El ruso gira lentamente hacia mí. Su rostro está cubierto de sudor, los ojos fríos y calculadores. Lo veo debatirse entre la arrogancia y el miedo.
—Tú mataste a Alessandro, ¡hija de perra!
—Mi Sheriff dijo que suplicó y nos informó de todos tus planes —niego, con una calma que solo sirve para enfurecerlo—. Estás perdido.
Busco con la mirada a Morris, pero no lo veo. El silencio se ha vuelto más denso, como si el aire mismo estuviera conteniendo la respiración. Supongo que Morris está cazando al mexicano, o tal vez muerto ya. Me niego a pensar en lo último. Y me concreto en él aquí y ahora, porque esta parte me toca a mí.
Me acerco más, despacio, casi sin que se dé cuenta, y cuando lo tengo a un par de metros, disparo. El sonido se pierde en el eco del muelle, pero su grito no.
El ruso aúlla de dolor y maldice.
Le he dado en el hombro.
—¡Maldita, perra! —grita en un tono muy marcado, antes de disparar de regreso.
El sonido seco de su arma retumba. Me agachó, rodando detrás de una columna de hierro. El olor a pólvora quema el aire. Cuando los disparos se detienen, lo escucho maldecir entre dientes antes de arrojar su arma.
Pero hay un problema y el calor en mi costado me lo confirma antes de que lo vea. No me moví lo suficientemente rápido y la sangre moja mi camisa. Aprieto los dientes y lo enfrento.
El dolor me nubla un poco la vista, pero no bajo el arma.
Levanto el cañón hacia él, lista para acabar esto, pero la maldita pistola también se ha quedado sin balas. Solo escucho el clic seco e inútil. Maldigo entre dientes y, sin pensarlo, me lanzo contra él con el cuchillo de combate que llevo en la pierna.
Veo la sorpresa en su rostro, el destello de incredulidad que apenas logra disimular.
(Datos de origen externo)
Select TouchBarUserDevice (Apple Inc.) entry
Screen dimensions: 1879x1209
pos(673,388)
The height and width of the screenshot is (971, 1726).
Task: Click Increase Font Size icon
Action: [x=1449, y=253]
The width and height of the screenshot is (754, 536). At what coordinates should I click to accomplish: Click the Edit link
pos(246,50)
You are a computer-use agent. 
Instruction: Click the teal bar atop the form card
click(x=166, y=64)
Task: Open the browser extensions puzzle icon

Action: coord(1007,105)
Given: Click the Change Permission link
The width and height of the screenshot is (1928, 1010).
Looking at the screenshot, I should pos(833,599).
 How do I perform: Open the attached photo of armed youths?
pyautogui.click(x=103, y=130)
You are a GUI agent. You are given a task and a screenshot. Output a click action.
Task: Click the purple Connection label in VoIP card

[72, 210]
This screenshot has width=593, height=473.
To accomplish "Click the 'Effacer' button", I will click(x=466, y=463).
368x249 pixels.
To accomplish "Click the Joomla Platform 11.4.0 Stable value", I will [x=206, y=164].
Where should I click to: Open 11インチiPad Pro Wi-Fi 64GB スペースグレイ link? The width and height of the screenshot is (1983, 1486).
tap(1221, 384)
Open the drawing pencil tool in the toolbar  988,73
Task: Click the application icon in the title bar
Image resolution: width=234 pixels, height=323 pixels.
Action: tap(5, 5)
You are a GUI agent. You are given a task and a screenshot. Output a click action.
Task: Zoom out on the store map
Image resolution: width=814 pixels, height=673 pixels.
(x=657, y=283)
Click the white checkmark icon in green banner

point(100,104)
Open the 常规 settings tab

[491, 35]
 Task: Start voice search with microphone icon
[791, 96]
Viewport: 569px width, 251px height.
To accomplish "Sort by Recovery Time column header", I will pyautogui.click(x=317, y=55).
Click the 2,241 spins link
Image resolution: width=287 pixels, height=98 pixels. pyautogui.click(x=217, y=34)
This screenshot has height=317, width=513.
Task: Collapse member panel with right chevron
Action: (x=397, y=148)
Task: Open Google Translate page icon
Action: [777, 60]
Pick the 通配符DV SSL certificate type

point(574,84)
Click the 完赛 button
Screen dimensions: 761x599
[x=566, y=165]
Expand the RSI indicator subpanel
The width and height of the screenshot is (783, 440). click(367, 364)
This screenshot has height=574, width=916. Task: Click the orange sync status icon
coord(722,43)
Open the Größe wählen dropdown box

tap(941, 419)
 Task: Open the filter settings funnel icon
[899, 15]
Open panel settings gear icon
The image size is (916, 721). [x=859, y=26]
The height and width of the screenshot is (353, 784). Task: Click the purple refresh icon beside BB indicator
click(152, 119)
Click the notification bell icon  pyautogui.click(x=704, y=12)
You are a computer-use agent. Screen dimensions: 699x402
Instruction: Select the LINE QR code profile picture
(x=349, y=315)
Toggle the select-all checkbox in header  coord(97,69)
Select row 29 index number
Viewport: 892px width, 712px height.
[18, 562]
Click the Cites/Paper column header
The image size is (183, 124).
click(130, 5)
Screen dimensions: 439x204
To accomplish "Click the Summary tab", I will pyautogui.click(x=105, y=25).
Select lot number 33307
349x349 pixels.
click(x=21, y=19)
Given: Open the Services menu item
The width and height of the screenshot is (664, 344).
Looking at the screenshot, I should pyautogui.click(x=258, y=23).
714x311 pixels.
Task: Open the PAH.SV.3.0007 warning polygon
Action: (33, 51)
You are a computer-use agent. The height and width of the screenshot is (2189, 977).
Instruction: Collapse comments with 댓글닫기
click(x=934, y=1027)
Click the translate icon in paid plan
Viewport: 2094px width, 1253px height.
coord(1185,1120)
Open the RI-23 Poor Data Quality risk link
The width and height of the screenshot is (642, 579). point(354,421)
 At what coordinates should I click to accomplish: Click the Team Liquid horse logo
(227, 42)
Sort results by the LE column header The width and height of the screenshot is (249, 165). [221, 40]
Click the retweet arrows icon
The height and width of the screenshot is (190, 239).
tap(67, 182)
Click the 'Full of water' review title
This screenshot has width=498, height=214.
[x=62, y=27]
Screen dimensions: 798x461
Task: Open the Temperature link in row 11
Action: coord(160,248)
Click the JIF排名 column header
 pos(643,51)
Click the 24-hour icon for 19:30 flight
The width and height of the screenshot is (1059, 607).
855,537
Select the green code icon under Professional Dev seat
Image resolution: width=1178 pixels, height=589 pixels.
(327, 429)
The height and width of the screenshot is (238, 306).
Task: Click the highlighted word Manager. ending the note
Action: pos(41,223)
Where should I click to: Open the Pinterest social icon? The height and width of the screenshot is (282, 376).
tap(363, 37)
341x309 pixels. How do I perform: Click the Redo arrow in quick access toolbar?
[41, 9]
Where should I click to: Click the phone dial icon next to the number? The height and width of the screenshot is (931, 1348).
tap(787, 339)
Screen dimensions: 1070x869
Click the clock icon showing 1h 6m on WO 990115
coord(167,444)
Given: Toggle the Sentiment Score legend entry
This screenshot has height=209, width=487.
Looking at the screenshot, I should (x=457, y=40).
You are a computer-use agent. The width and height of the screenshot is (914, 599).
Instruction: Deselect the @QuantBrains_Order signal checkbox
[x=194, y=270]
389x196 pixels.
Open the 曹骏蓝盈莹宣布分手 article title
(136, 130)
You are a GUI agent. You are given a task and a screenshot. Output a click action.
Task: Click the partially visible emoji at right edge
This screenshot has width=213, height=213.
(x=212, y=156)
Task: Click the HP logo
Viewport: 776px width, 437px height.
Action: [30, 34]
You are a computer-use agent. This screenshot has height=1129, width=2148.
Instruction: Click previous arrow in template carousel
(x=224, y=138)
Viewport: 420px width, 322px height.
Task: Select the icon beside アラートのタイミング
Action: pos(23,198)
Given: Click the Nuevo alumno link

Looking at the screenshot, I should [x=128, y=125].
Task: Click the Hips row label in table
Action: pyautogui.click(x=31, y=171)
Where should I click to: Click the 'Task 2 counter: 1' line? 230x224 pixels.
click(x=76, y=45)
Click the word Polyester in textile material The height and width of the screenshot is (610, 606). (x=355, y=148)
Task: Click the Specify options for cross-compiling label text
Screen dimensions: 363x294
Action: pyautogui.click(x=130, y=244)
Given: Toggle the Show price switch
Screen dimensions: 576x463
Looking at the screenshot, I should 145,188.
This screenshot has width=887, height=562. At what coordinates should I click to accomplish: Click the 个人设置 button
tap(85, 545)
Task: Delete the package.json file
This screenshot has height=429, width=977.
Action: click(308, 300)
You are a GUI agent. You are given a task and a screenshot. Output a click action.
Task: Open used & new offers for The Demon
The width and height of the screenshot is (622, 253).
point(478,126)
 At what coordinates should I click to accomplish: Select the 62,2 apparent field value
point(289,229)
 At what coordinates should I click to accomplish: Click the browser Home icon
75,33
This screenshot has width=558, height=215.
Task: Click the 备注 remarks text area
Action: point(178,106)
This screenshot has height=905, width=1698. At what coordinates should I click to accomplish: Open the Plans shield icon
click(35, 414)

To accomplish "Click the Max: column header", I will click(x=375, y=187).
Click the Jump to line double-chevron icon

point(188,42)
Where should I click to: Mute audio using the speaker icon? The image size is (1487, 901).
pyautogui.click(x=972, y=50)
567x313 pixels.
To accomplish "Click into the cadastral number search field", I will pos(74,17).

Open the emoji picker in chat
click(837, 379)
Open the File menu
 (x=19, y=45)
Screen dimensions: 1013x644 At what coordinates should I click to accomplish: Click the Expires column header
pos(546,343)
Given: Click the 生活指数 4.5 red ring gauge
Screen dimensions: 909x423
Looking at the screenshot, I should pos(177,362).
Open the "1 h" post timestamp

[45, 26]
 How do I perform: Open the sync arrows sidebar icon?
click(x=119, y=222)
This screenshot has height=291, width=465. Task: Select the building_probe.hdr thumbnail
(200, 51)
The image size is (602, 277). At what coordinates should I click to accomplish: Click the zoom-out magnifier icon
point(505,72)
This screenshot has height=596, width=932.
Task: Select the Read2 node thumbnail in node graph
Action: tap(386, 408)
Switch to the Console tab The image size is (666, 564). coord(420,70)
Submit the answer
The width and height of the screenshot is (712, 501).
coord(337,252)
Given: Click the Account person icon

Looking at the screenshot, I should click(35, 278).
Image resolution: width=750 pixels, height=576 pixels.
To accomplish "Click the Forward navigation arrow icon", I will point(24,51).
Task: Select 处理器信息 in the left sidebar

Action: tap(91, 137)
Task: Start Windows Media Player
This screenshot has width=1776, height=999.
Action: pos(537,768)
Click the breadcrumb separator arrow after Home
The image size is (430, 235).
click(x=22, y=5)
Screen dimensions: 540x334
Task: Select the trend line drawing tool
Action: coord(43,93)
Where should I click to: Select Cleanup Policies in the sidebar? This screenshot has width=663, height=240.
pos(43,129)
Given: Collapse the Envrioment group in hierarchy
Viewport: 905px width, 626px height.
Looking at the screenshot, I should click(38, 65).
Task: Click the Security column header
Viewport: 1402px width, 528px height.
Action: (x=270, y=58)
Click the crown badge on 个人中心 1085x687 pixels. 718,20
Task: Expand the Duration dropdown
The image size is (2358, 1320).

Detiene mi ataque y toma mi mano con fuerza, hasta que el arma cae al suelo.
—Eres una maldita demente.
—Y tú, un hombre muerto —gruño antes de asentarle una patada directa en los testículos.
El ruso me suelta al tiempo que lanza un alarido gutural. Su rostro se vuelve rojo y desfigurado por el dolor. En un segundo su mano vuela y me propina un bofetón brutal que me hace perder el equilibrio.
¡Mierda!
El golpe me deja aturdida, y el sabor metálico de la sangre me llena la boca. Mi visión se sacude, pero no puedo rendirme. Lo veo mirar el cuchillo y luego a mí. Sus ojos son los de un animal acorralado y dispuesto a matar. Y aunque siento mi costado protestar, no pienso dejarle ganar. Ambos nos lanzamos sobre el arma blanca. Caemos en el suelo, entre gritos y esfuerzo. Luchamos, rodamos y chocamos contra cajas y metal. Acierto un golpe directo sobre su herida, y él grita. Intento alcanzar el cuchillo, pero él es más fuerte y lo consigue antes que yo.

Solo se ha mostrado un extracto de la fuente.